INSURANCE-RELATED COURT CASES

COURT DECISIONS

Digested from case reports published in the North Eastern Reporter 2d,
West Publishing Co., St. Paul, MN


Which insurer is primary in tow truck accident?

On February 16, 1999, Thomas Graff was driving a delivery van for Sanfilippo and Sons, Inc., when the van broke down near Carthage, Illinois. Graff called for a tow. The tow truck driver for Brown’s Vehicle Inspection (Brown’s towing business) hitched the van to the tow truck and proceeded to drive toward Quincy, Illinois, with Graff as a passenger in the tow truck. During the trip, the van broke free and crashed into another vehicle. The driver and the passenger of that vehicle were injured. They sued the owner of the tow truck business, the tow truck driver, the delivery van owner, and the delivery van driver.

The owner of the tow truck business held a $750,000 insurance policy issued by Pekin Insurance Company. Sanfilippo and Sons, Inc., had an insurance policy with a liability limit of $1 million and commercial umbrella liability insurance with a limit of $25 million, both issued by Fidelity & Guaranty Insurance Company (F&G). The tow truck company “deselected” its Pekin coverage and targeted F&G. In addition, Pekin filed a court action seeking a declaration that F&G owed a duty to defend the towing business and its driver. The trial court found that the towing business was not covered by Fidelity and that Pekin had a duty to defend the delivery van owner and its driver.

On appeal, Pekin argued that F&G had a duty to defend Brown’s towing business and its driver because, at the time of the accident, the tow truck driver was a permitted user or omnibus insured of the delivery van. The relevant policy language stated that coverage was provided for an accident resulting from the “use” of a covered vehicle. Illinois defines “use” of a vehicle under an omnibus clause as “operation” or “control of operation.” The issue, then, was whether a tow truck “uses” or “operates” the vehicle it tows so as to be an omnibus insured under the towed vehicle’s policy.

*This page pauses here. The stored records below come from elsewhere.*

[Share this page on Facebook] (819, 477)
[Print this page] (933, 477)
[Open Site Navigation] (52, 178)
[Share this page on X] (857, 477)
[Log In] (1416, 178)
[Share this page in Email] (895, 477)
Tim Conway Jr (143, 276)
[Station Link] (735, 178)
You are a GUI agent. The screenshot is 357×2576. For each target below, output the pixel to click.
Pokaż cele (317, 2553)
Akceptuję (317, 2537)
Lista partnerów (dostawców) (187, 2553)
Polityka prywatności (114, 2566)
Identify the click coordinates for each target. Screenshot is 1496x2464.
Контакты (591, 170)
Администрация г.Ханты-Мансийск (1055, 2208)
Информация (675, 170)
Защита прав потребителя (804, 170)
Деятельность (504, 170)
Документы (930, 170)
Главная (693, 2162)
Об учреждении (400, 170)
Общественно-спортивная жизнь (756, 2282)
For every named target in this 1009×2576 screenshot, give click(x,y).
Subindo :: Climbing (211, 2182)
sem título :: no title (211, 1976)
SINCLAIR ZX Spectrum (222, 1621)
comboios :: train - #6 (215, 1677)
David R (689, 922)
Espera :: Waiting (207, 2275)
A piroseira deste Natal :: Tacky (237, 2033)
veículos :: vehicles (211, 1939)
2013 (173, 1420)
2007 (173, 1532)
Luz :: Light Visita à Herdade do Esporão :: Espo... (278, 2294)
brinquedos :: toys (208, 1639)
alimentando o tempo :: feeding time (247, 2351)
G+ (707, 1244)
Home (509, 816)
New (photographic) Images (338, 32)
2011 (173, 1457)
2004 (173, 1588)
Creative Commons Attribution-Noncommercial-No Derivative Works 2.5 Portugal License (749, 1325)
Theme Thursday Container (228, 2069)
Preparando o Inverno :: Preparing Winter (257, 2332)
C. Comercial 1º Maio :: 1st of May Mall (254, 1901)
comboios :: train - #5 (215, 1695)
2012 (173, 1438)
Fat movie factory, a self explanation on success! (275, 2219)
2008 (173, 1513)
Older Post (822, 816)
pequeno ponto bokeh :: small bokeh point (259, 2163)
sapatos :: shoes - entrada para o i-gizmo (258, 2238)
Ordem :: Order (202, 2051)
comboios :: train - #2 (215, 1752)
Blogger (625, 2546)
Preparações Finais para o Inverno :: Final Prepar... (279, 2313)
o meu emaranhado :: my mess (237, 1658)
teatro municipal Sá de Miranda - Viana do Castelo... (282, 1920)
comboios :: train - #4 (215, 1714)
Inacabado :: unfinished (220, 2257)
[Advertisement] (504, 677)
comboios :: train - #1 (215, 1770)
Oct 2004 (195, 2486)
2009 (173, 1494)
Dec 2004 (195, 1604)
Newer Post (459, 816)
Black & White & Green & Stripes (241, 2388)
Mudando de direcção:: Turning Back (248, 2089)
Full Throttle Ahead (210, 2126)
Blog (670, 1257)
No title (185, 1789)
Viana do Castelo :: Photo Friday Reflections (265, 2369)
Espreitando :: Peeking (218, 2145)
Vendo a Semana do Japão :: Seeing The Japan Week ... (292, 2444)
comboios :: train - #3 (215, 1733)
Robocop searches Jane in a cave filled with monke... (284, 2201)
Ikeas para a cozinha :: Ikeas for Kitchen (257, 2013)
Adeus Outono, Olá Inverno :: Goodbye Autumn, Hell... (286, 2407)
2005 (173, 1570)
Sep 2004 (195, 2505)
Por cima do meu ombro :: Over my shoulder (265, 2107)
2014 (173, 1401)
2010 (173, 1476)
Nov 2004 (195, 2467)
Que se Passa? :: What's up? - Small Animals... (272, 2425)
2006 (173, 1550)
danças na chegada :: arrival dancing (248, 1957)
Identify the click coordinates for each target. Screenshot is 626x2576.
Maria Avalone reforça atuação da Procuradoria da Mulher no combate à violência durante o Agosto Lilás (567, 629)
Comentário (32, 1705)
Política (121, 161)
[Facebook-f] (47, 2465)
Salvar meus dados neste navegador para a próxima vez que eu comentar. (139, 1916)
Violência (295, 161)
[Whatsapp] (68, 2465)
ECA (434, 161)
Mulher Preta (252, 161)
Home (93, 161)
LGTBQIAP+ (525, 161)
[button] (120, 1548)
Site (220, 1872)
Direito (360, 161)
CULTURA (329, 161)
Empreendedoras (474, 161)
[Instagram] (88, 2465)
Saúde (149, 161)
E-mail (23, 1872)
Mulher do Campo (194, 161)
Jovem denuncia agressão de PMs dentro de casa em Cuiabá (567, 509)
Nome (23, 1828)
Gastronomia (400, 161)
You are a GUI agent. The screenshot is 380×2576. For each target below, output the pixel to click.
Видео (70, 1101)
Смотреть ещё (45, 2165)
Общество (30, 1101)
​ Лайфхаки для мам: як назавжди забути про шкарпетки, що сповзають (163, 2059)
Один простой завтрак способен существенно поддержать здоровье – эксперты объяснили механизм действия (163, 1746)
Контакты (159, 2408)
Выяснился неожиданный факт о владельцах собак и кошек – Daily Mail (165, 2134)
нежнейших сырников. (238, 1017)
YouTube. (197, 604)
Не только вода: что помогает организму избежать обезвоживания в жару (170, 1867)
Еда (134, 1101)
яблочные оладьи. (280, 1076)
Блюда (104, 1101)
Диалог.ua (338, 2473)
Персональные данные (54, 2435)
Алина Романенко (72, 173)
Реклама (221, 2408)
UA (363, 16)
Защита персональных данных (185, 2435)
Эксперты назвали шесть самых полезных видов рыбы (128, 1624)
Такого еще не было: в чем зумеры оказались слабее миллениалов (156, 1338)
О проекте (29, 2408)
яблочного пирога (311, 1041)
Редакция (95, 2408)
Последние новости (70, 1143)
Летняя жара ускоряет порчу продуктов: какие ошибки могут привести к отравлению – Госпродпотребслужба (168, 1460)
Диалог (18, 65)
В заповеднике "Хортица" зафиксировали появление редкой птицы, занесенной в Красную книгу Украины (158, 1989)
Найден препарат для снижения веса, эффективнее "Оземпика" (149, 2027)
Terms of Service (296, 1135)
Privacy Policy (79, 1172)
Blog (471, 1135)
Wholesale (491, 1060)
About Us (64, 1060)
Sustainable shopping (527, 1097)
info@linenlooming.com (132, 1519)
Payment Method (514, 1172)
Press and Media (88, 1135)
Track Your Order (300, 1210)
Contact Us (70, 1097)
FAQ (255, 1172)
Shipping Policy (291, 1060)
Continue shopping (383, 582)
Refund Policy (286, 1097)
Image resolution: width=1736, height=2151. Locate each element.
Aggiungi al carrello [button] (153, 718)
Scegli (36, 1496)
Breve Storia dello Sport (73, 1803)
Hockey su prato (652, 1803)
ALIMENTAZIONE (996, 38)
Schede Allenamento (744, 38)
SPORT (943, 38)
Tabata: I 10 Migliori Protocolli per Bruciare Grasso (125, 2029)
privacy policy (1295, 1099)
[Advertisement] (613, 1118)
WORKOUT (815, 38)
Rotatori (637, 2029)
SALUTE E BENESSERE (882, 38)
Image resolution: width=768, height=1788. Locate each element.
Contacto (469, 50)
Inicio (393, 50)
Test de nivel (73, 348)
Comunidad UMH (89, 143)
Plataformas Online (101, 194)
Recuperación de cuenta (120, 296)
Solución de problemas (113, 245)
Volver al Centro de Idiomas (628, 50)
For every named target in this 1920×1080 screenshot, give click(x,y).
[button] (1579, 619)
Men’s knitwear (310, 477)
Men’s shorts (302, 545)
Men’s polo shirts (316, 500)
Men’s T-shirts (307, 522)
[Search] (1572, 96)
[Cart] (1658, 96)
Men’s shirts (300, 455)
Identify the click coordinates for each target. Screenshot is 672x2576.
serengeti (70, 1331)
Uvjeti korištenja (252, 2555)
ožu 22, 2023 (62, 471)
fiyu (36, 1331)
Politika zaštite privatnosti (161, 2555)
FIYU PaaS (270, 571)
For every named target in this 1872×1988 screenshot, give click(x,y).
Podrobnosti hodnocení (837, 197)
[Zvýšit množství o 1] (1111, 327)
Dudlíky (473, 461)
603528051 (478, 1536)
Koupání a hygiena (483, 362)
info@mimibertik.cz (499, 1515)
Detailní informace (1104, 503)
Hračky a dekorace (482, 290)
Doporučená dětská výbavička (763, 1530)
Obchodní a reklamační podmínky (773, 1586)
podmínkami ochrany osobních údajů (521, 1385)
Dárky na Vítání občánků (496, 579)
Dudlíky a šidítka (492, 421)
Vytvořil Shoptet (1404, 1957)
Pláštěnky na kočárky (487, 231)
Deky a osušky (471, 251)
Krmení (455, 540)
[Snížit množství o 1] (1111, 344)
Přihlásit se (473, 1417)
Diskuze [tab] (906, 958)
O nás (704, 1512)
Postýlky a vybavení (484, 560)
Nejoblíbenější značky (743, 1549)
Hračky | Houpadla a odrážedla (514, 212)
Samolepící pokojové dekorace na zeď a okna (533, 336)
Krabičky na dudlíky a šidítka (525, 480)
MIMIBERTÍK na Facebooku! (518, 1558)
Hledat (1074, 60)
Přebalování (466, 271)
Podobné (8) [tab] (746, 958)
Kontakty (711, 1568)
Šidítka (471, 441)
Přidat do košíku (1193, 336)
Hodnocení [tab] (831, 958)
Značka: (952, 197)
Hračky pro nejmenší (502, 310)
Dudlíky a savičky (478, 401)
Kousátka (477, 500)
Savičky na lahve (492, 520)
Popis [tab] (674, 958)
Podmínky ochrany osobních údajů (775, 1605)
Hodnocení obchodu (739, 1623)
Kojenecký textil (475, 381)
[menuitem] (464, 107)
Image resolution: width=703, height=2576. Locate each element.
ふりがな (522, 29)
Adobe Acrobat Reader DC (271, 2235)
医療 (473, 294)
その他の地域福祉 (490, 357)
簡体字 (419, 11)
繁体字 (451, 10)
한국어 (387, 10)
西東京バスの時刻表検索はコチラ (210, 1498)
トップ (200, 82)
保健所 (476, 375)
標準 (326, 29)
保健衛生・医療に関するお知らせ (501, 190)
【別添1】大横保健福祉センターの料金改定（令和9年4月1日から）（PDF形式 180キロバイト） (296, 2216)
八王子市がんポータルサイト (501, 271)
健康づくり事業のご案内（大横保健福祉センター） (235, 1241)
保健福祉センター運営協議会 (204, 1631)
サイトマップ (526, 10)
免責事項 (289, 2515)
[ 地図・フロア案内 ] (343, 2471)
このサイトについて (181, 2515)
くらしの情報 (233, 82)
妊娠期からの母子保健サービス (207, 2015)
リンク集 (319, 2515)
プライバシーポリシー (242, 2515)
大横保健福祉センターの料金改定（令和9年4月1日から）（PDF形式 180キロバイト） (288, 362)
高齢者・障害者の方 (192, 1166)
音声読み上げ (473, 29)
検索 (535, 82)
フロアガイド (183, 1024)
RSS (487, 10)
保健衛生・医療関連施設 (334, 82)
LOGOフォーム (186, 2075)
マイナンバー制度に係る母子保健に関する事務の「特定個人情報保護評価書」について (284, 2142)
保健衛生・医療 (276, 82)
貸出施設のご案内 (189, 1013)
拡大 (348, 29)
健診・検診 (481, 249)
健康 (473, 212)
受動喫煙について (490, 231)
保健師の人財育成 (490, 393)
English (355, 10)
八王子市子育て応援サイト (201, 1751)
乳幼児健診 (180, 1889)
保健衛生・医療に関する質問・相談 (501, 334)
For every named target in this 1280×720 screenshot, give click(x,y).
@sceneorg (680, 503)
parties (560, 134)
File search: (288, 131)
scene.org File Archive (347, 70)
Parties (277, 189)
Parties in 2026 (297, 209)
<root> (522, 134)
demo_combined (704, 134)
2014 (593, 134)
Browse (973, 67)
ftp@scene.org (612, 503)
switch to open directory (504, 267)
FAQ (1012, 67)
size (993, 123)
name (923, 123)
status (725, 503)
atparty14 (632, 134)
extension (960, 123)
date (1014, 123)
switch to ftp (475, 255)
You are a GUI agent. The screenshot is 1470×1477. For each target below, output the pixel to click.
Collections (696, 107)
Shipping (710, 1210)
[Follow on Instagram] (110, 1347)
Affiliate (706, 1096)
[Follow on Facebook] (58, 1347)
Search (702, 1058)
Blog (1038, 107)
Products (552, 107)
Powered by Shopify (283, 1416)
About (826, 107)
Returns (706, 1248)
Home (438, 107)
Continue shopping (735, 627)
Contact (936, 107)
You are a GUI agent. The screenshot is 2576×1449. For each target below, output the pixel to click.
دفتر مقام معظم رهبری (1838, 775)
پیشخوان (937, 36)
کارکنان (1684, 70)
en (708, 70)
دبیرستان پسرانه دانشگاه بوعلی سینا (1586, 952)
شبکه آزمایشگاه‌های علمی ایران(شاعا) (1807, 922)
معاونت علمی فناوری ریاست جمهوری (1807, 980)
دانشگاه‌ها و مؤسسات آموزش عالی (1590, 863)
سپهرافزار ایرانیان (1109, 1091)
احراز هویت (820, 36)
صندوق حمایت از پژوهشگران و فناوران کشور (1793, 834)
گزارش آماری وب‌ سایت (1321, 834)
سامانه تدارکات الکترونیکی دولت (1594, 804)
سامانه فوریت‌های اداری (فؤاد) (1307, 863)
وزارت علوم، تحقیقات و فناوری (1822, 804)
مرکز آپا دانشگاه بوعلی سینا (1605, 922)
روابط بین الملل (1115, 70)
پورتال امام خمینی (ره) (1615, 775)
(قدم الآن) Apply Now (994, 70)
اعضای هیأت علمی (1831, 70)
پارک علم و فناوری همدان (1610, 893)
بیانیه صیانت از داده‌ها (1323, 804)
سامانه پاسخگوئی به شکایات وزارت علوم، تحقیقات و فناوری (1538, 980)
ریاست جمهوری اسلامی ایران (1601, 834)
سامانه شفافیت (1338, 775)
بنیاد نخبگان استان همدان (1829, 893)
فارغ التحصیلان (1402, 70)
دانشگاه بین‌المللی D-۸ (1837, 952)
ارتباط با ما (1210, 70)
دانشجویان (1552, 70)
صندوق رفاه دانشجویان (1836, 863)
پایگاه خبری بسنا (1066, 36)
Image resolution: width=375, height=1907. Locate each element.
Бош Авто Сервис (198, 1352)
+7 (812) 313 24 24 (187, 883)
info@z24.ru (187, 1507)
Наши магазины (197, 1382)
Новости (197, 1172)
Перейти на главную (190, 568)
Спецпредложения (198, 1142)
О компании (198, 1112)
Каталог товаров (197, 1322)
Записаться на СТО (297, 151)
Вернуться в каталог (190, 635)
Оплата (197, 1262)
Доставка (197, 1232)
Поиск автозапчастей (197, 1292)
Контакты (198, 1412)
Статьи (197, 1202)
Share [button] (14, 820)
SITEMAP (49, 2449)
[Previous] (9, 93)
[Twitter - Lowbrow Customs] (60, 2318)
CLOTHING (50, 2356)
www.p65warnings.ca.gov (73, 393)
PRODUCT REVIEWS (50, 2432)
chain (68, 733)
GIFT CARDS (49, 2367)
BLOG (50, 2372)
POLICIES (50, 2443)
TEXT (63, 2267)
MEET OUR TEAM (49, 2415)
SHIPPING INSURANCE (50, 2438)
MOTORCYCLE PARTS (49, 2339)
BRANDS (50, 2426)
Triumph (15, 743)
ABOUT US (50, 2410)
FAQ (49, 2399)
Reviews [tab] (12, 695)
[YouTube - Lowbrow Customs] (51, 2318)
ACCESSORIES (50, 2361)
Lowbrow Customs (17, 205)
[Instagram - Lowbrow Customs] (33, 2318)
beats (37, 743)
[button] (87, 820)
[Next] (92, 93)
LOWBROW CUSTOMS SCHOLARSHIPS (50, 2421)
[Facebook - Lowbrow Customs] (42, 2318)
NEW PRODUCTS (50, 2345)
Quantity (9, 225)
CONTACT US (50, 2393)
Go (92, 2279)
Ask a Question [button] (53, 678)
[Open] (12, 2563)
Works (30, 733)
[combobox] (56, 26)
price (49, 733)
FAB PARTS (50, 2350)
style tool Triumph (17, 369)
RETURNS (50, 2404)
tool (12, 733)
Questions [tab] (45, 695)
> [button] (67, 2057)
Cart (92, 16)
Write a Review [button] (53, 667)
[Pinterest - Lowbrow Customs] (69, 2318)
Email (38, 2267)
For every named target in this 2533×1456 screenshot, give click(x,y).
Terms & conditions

The Appellate Court of Illinois, Fourth District, found that, under the facts of this case, the tow truck could be seen to be “using” or “operating” the delivery van, and that therefore the towing business could be covered by the F&G policy. However, the court also found that, under similar analysis, the delivery van owner and its driver could also be covered by the Pekin policy. The key issue, then, was which insurer provided primary coverage.

The court found Pekin was the appropriate primary insurer. In reaching its decision, it considered the principal purpose of mandatory automobile liability insurance—to protect the public by securing payment of its damages. According to the court, to allow Pekin to become the secondary insurer for Brown’s tow of the delivery van would violate public policy. In addition, allowing the tow truck business to “deselect” its Pekin coverage would render the mandatory automobile liability insurance law useless.

Having established that Pekin was the primary insurer, the court considered whether Pekin had breached its duty to provide a defense. The court found it had not. Because the delivery van driver was not listed on the Pekin policy, mere notice of the lawsuit did not necessarily put Pekin on notice that it owed a defense. Pekin’s duty to defend was never triggered because the delivery driver never tendered defense.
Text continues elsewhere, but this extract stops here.